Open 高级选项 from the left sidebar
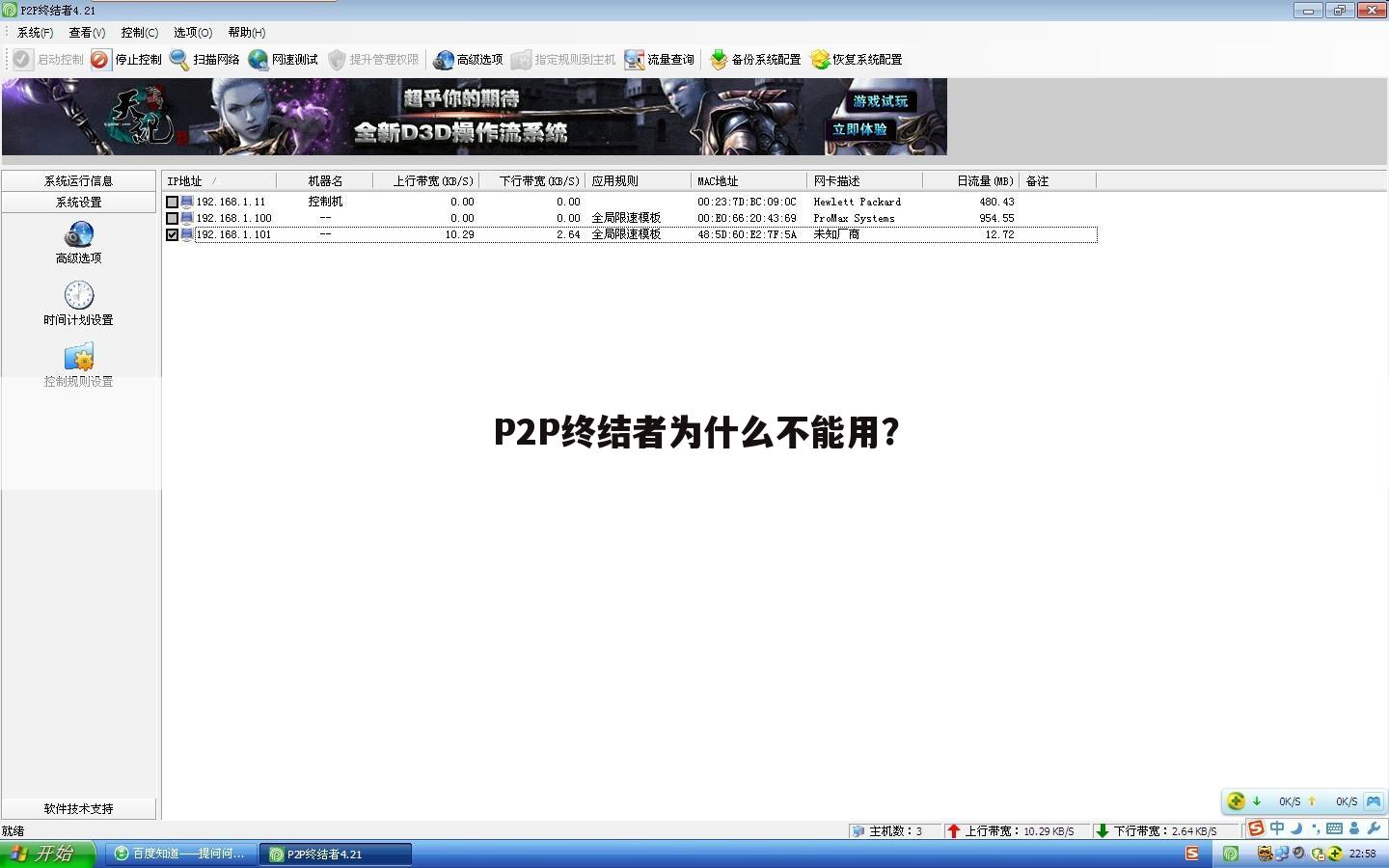 (79, 241)
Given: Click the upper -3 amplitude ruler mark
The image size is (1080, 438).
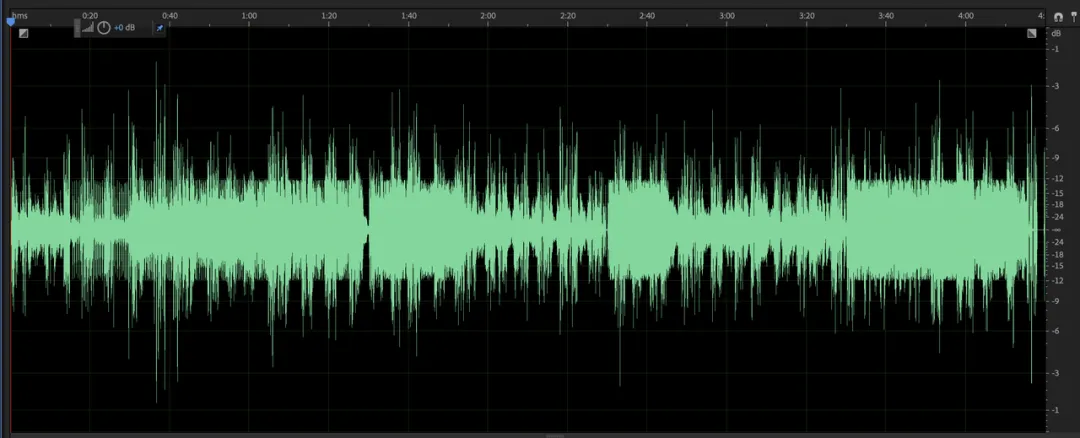Looking at the screenshot, I should pyautogui.click(x=1056, y=86).
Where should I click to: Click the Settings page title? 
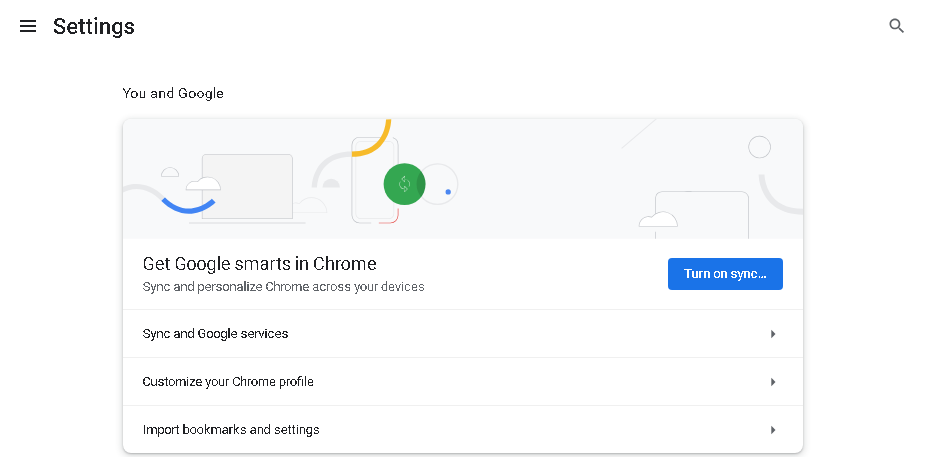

**Exercise directions**
Output the records above exactly as they are, leaving out the pictures.

**Task answer**
Open 高级选项 from the left sidebar
 (79, 241)
Given: Click the upper -3 amplitude ruler mark
The image size is (1080, 438).
Looking at the screenshot, I should pyautogui.click(x=1056, y=86).
Where should I click to: Click the Settings page title? 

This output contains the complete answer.